Restrictions to stem the spread of coronavirus are being lifted across Germany’s 16 states. But the crisis has remained relatively stable. Why? And is there still the risk of a second wave of infections?

When the pandemic hit, and residents in Germany were told not to leave their homes unless it was for essential reasons, such as exercise or to buy food. But in the last month the lockdown rules have been relaxed, and we are now allowed to carry out previously forbidden activities – like relaxing in a cafe – although rules, such as the 1.5 metre distance from others, do apply.  So far, this has not led to a large increase in new infections, although scientists feared that could happen.

There are about 300 to 600 new daily coronavirus cases in the last few days. It’s a huge drop compared to the beginning of April when about 6,000 people in Germany were contracting coronavirus on a daily basis.

So why is the situation stable despite the restrictions being eased?

Importance of R number

The so-called reproduction rate (known as R0) plays an important role in assessing the occurrence of infection. It indicates how many people a person with coronavirus goes on to infect on average. 

If it remains below 1, the epidemic slowly dies down. At the beginning of March, the RKI estimated this figure to be around 3: one person with the virus infected an average of three other  people.

However, even before the restrictions were loosened, this number had already dropped to 1. It has been said that this was down to people’s behaviour changing before the rules came into force – less people were going out out of fear of catching the virus.

Perhaps they had also stopped hugging friends – and hand washing across the population was becoming more frequent and thorough. 

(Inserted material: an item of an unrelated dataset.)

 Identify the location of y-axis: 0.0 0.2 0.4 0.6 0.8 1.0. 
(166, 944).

Even though the measures have been loosened, many people in Germany are still erring on the side of caution, limiting their contact to people and going to the shops less, for example. This is all helping to keep the reproductive number under 1.

Social distancing ‘absolutely crucial

The role of the residents have been played very well. One possible explanation is that the increased awareness of the population has led to a significant decrease in transmission by persons with symptoms.

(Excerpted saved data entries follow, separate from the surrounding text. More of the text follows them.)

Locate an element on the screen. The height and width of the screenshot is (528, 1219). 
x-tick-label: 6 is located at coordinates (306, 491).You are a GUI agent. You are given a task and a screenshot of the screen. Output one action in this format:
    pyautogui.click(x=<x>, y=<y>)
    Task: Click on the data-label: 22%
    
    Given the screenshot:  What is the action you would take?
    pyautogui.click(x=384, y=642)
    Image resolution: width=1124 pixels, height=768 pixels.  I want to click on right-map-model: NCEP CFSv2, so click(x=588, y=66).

So only people who have no symptoms at all (and are therefore unaware they have it) are transmitting the virus. As a result, the reproductive rate is lower.

According to the RKI, the R0 has been between 0.7 and 0.8 in the past few days, which means that on average one person infects less than one other. 

This has allowed Germany to loosen the contact restrictions. Now up to 10 people or members of two households can meet (although 1.5 metre distance has to be maintained, excluding families and same households).

Nevertheless, urging people to cut contact through the lockdown was important in order to quickly reduce the number of infections. If Germany had introduced the coronavirus restrictions later or less strictly, there would now be much higher infection rates. 

The Local that social distancing measures had been – and continue to be “absolutely crucial” in reducing the number of infections.

Mask obligation ‘effective’

According to virologist Brinkmann, compulsory masks have also had an effect.

“After opening the first stores, you could see that the R number rose slightly. After the compulsory mask (obligation was introduced), it went down again,” she said.

The first shops were allowed to open after shutdown from April 20th. About a week later, German states made it compulsory to wear face masks in shops and on public transport.

‘Break the first wave’

Virologist Jonas Schmidt-Chanasit believes there are three main reasons for the current low rate of infection: banning large events (in effect until August 31st), the hygiene rules and the observance of the distance rules.

Some other measures do not have a huge impact, he says. For example, shops are not known to be a hotspot where the virus tends to spread so the focus does not need to be on their closures.

The head of virus diagnostics at the Bernhard Nocht Institute for Tropical Medicine also said that the strict restrictions in March were necessary.

“It was important to break the first wave, and we succeeded,” Schmidt-Chanasit said. 

Germany needed to put in the strict measures so it could gradually learn how and which rules it could loosen after getting the number of infections down.